▸ REQUIRED WORK
A. List every person named in the text about the Baranovichi radar, with the position the text gives each one.
B. Return the passage of the Baranovichi radar text starting at "The first experimental" and ending at "Sevastopol and Komsomolsk-na-Amure.".
C. Resume the text about the Baranovichi radar, picking up after its final sentence.

▸ TEXT EXTRACT

········

Baranovichi [Gantsevichi] - 70M6 Volga

The Pechora-type large phased array radar (LPAR) at Baranovichi in Belarus commenced construction in 1985, according to Western sources. According to some news reports (NY Post 5 Dec 86), the facility was one of three radars of this type the construction of which was initially detected by Western intelligence in 1986. Public reports did not differentiate this Volg radar from the other Daryal radars. The facility remained incomplete at the end of the Cold War. The radar was intended to detect ballistic missiles launched from western Europe, the north and central Atlantic and the Mediterranean, and to conduct space surveillance.

The radar site is located a few dozen kilometers from the old border fortifications belt. Along the highway which runs along the old Soviet-Polish border is a reinforced defence site of pre-war construction. At the center of the site there is a 10-m high command tower with an armored top for observation. Around it are smaller reinforced concrete fortifications mounted at lower levels.

The first experimental Volga radar was initially planned to be built near Biysk, in Altai Territory. However in 1983 the US began deployment of the Pershing missiles in Germany. A search was undertaken for a more militarily useful location in the Grodno-Brest-Pinsk-Minsk quadrangle. In 1983 the Gantsevichi settlement was chosen, located approximately 50 km to the south-east of Baranovichi. A railway station, highway, water sources, and electric supply were located nearby. Additional Volga radar stations were planned for deployment near Sevastopol and Komsomolsk-na-Amure.

In 1986, around the village. Gantsevichi (48 km southeast of the town of Baranovichi) began the construction of a radically new solid-state digital radar "Volga". The station was to track the launches of ballistic missiles at a range of 4,800 km, ie throughout Europe. Data on the state of airspace from the "Volga" goes to the Central Command and Computing Center of the Early Warning System. Construction of the station started near Gantsevichi in the mid-1980's, with completion planned for 1989, but the deadline was subsequently delayed. Some of the equipment was installed at the station, and in December 1994 it began transmission for the first time. The station was only partially operational, and not outfitted up to the standard design. Even in this incomplete configuration, the radar was able to track targets at ranges up to 4,800 km.

Under the Russian-Belorussian intergovenmental agreement that was concluded on 06 January 1995 and signed in Minsk by Russian Federation Deputy Prime Minister Aleksei Bolshakov and Belorussian Prime Minister Mikhail Chigir, the station, which is designated in documents as the Baranovichi installation, was to be turned over to the ownership of Russia for a 25-year period and exempted from all types of taxes. The document was signed over the objections of Belarsian Foreign Minister Vladimir Senko, who sought economic concessions and a preferential price for Russian oil and gas for Belarus.

········

▸ DATA SHOWN
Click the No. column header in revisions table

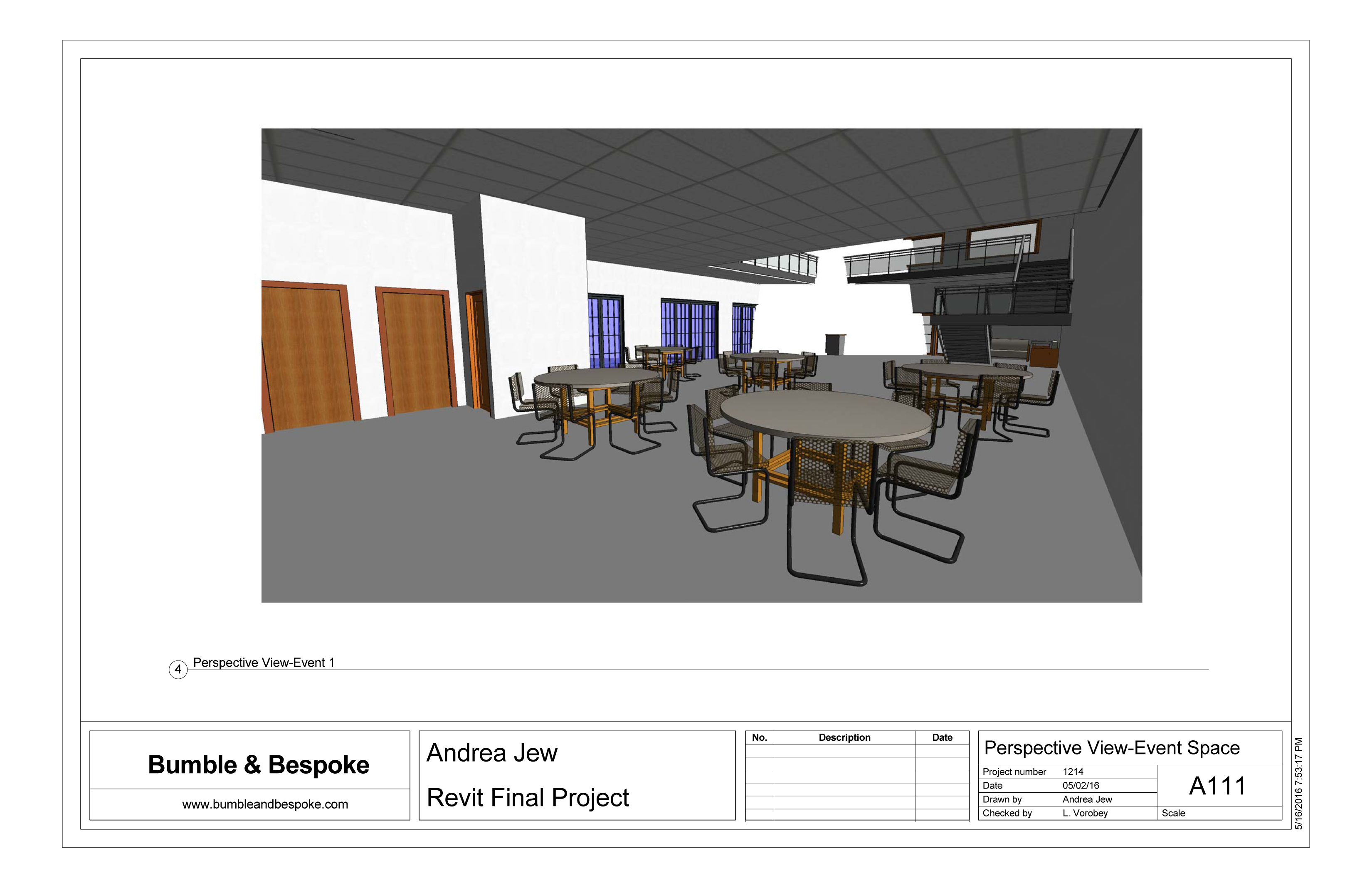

········

▸ TASK-BY-TASK OUTPUTS
A.
- Aleksei Bolshakov, Russian Federation Deputy Prime Minister
- Mikhail Chigir, Belorussian Prime Minister
- Vladimir Senko, Belarusian Foreign Minister

B.
The first experimental Volga radar was initially planned to be built near Biysk, in Altai Territory. However in 1983 the US began deployment of the Pershing missiles in Germany. A search was undertaken for a more militarily useful location in the Grodno-Brest-Pinsk-Minsk quadrangle. In 1983 the Gantsevichi settlement was chosen, located approximately 50 km to the south-east of Baranovichi. A railway station, highway, water sources, and electric supply were located nearby. Additional Volga radar stations were planned for deployment near Sevastopol and Komsomolsk-na-Amure.

C.
In 1997, the Volga station, along with other Missile-Space Defense Force assets, was moved from the Air Defense Forces to the Strategic Missile Forces. The Russian Defense Ministry and Strategic Missile Forces have decided to make the station operational, with the support of the Belarussian government.

To plug the hole in the Western sector, the military command speedily put back into service and licked into shape the Volga RS at Gantsevichi, Belarus. It emerged as a priority after 1998: completed in a rush, the radar was put on combat duty in 2000. RIA Novosti reported in 2012 that this radar had been under construction since 1981 with an eye to meeting the challenge posed by U.S.-owned Pershing-2 missiles. But after the signing of the Treaty on the Intermediate-Range and Shorter-Range Missiles (1987), it was no longer urgently needed to have the station and the project was allowed to drift.

By 1999, the station was ready for 95%. On December 15, 1999, in accordance with the plan approved by the commander-in-chief of the Strategic Missile Forces, preliminary (design) tests of the Volga radar station were started in Baranovichi. In the course of the first day of the tests, the combat questions worked out the issues of integrated control of the radar station and tested the methods for assessing the technical characteristics of the radar.

In August 1999 it was announced that Russia would refurbish this radar and put it back in service in 2000 a key component of joint Belarusian-Russian defenses against a missile attack. This would fill the perhaps 85% of the hole in Russia's early warning network created by the loss of Skrunda, which was being filled in the interimr by Russian ABM facilities in Sofrino and Chekhov outside Moscow.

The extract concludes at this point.